++++ Brano scelto ++++

Invece, col colpo di mano di Pristina, Mosca rovesciò la situazione ed inflisse
una umiliazione vergognosa a chi voleva umiliarla.
Temo che
gli americani non capiranno mai queste genere di lezioni, per via
dell’ineliminabile «angolo cieco»
insito nel loro iper-militarismo. Dall’episodio di Pristina, è parso evidente a
chi scrive che nelle accademie di Russia le sorprese temerarie, le astuzie
audaci, gli stratagemmi sostenuti dal coraggio estremo sono imparati come
parte integrante
del mestiere delle armi, e vi si apprende «l’arte della
guerra» secondo Lao Tsu e secondo Clausewitz, ossia senza mai
dimenticare che la guerra deve giungere ad un risultato politico. Insomma
tutto ciò di cui manca la dottrina militare americana, e che cerca di sostituire
con la forza schiacciante e la superiorità assoluta, la tecnologia avanzata e
costosissima, e – da ultimo – la forza bellica non come strumento, bensì come
surrogato
unico della politica.
L’abbattimento dell’F-4 turco da parte dei siriani (o meglio, dei
loro istruttori russi) ha dimostrato che Mosca ha piazzato in Siria un sistema
anti-aereo dall’archiettura a maglie mobili, dunque
non facilmente localizzabili (ciò ha sorpreso gli occidentali) – e capace di
sfidare la loro pretesa supremazia aerea. Ha mostrato che non occorre una forza
assoluta per strappare un successo politico. Ha
intaccato la presunzione su cui si basa tutta l’aggressività americana nei
numerosi teatri in cui opera, di possedere la assoluta dominance del
cielo, e certo ha fatto tremare qualche alto burocrate in divisa al Pentagono
che pensa alla carriera: «far paura», dopotutto, non è il cuore dell’arte della
guerra?

++++ Elenco delle voci ++++

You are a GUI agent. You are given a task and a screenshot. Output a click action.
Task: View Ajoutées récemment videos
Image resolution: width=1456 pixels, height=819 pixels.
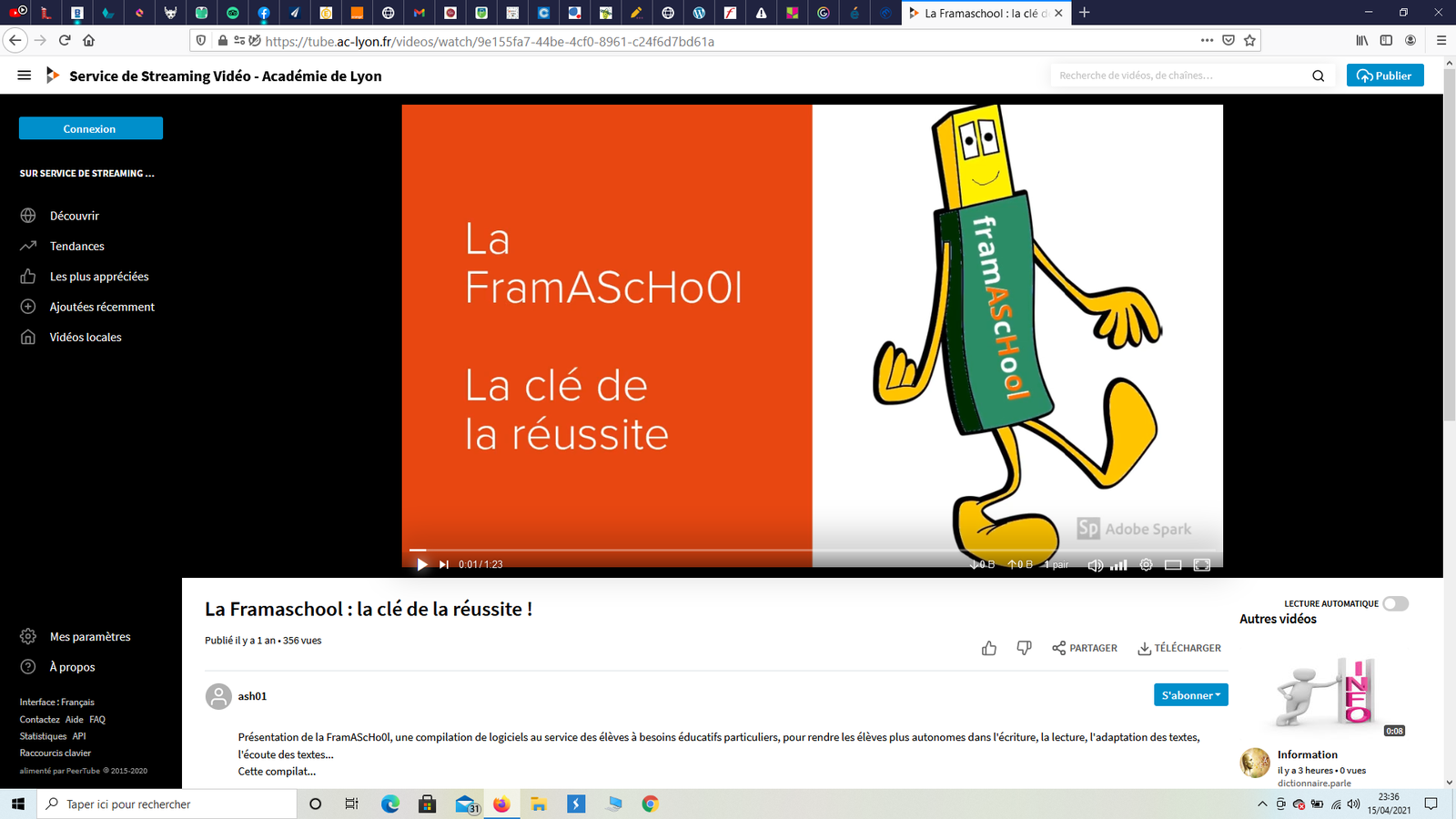[102, 307]
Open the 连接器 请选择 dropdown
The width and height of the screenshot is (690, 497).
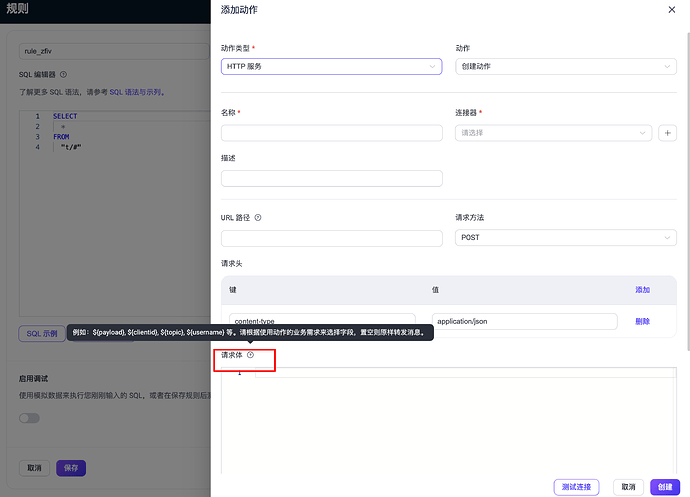[552, 133]
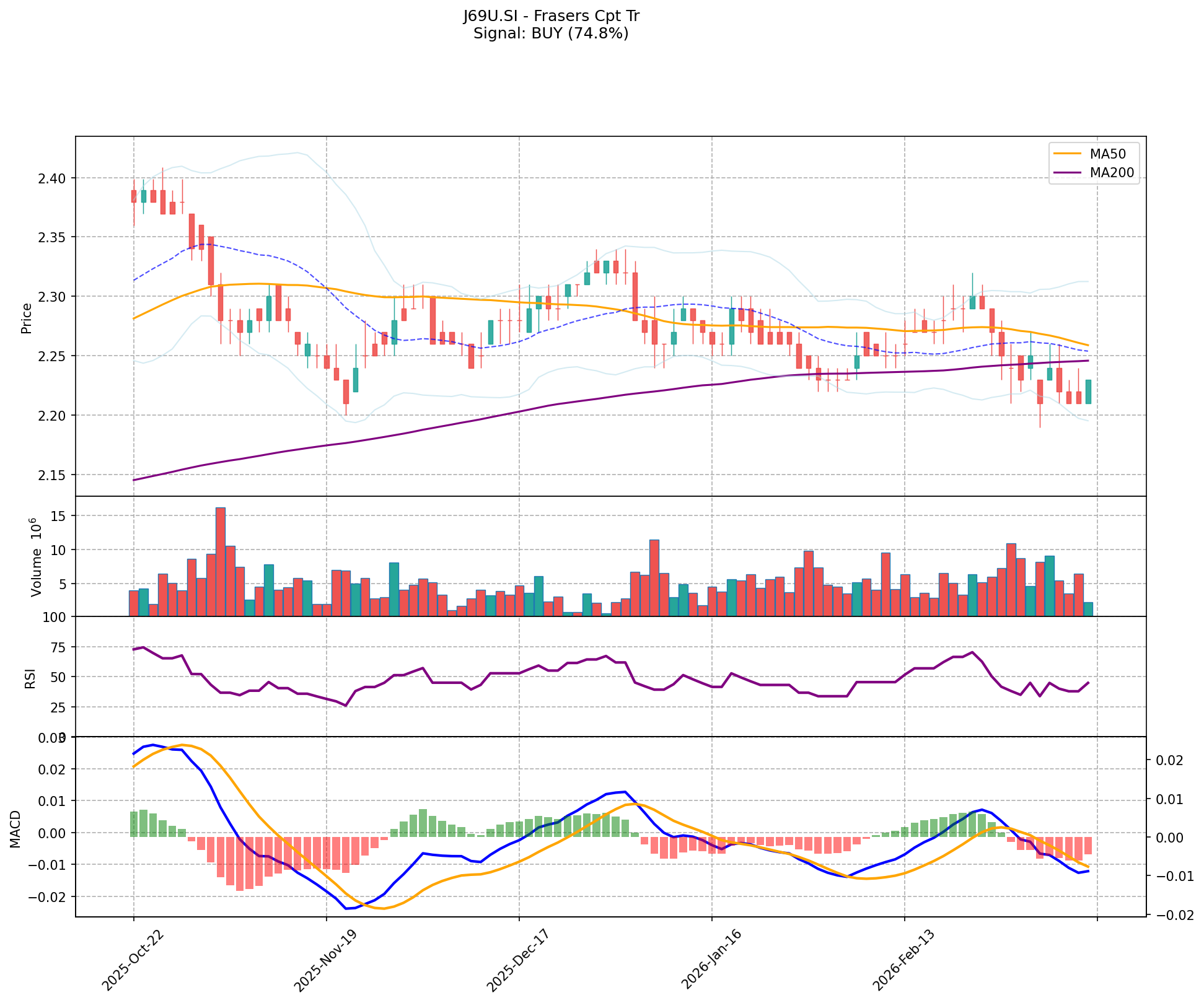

++++

**Completa quanto segue**
- A) Ripeti parola per parola tutto il brano sul colpo di mano di Pristina e sull'abbattimento dell'F-4 turco.
- B) Riproduci fedelmente, riga per riga, tutte le voci riportate sopra, tralasciando le immagini.

**Risposte complete**
- A)
Invece, col colpo di mano di Pristina, Mosca rovesciò la situazione ed inflisse
una umiliazione vergognosa a chi voleva umiliarla.
Temo che
gli americani non capiranno mai queste genere di lezioni, per via
dell’ineliminabile «angolo cieco»
insito nel loro iper-militarismo. Dall’episodio di Pristina, è parso evidente a
chi scrive che nelle accademie di Russia le sorprese temerarie, le astuzie
audaci, gli stratagemmi sostenuti dal coraggio estremo sono imparati come
parte integrante
del mestiere delle armi, e vi si apprende «l’arte della
guerra» secondo Lao Tsu e secondo Clausewitz, ossia senza mai
dimenticare che la guerra deve giungere ad un risultato politico. Insomma
tutto ciò di cui manca la dottrina militare americana, e che cerca di sostituire
con la forza schiacciante e la superiorità assoluta, la tecnologia avanzata e
costosissima, e – da ultimo – la forza bellica non come strumento, bensì come
surrogato
unico della politica.
L’abbattimento dell’F-4 turco da parte dei siriani (o meglio, dei
loro istruttori russi) ha dimostrato che Mosca ha piazzato in Siria un sistema
anti-aereo dall’archiettura a maglie mobili, dunque
non facilmente localizzabili (ciò ha sorpreso gli occidentali) – e capace di
sfidare la loro pretesa supremazia aerea. Ha mostrato che non occorre una forza
assoluta per strappare un successo politico. Ha
intaccato la presunzione su cui si basa tutta l’aggressività americana nei
numerosi teatri in cui opera, di possedere la assoluta dominance del
cielo, e certo ha fatto tremare qualche alto burocrate in divisa al Pentagono
che pensa alla carriera: «far paura», dopotutto, non è il cuore dell’arte della
guerra?

- B)
You are a GUI agent. You are given a task and a screenshot. Output a click action.
Task: View Ajoutées récemment videos
Image resolution: width=1456 pixels, height=819 pixels.
[102, 307]
Open the 连接器 请选择 dropdown
The width and height of the screenshot is (690, 497).
[552, 133]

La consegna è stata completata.